Spark Memory Management mechanism
一、内存参数
Property Name | Default |
---|---|
spark.memory.fraction | 0.6 |
spark.memory.storageFraction | 0.5 |
RESERVED_SYSTEM_MEMORY_BYTES | 300M |
Runtime.getRuntime.maxMemory | 约为java heap memory * 0.89 |
1.简图:
2.示例:
Calculate the Memory for 5GB executor memory:
To calculate Reserved memory, User memory, Spark memory, Storage memory, and Execution memory, we will use the following parameters:
spark.executor.memory=5g
spark.memory.fraction=0.6
spark.memory.storageFraction=0.5
Java Heap Memory = 5 GB
= 5 * 1024 MB
= 5120 MB
Reserved Memory = 300 MB
Usable Memory = (Java Heap Memory — Reserved Memory)
= 5120 MB - 300 MB
= 4820 MB
User Memory = Usable Memory * (1.0 — spark.memory.fraction)
= 4820 MB * (1.0 - 0.6)
= 4820 MB * 0.4
= 1928 MB
Spark Memory = Usable Memory * spark.memory.fraction
= 4820 MB * 0.6
= 2892 MB
Spark Storage Memory = Spark Memory * spark.memory.storageFraction
= 2892 MB * 0.5
= 1446 MB
Spark Execution Memory = Spark Memory * (1.0 - spark.memory.storageFraction)
= 2892 MB * ( 1 - 0.5)
= 2892 MB * 0.5
= 1446 MB
Reserved Memory — 300 MB — 5.85%
User Memory — 1928 MB — 37.65%
Spark Memory — 2892 MB — 56.48%
二、Spark 内存分配在Spark UI的表现
0.前置知识
1.Runtime.getRuntime.maxMemory(Max Memory)

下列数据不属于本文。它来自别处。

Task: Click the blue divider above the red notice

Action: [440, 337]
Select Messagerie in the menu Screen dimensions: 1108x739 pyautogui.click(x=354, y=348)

Runtime.getRuntime.maxMemory
--executor-memory 1024M Max Memory : 910.5 MB
--executor-memory 2048M Max Memory : 1820.5 MB
大概是89%,下面会给出具体的计算公示
我们设置了 --executor-memory ,但是 Spark 的 Executor 端通过 Runtime.getRuntime.maxMemory 拿到的内存其实没这么大,这个数据是怎么计算的?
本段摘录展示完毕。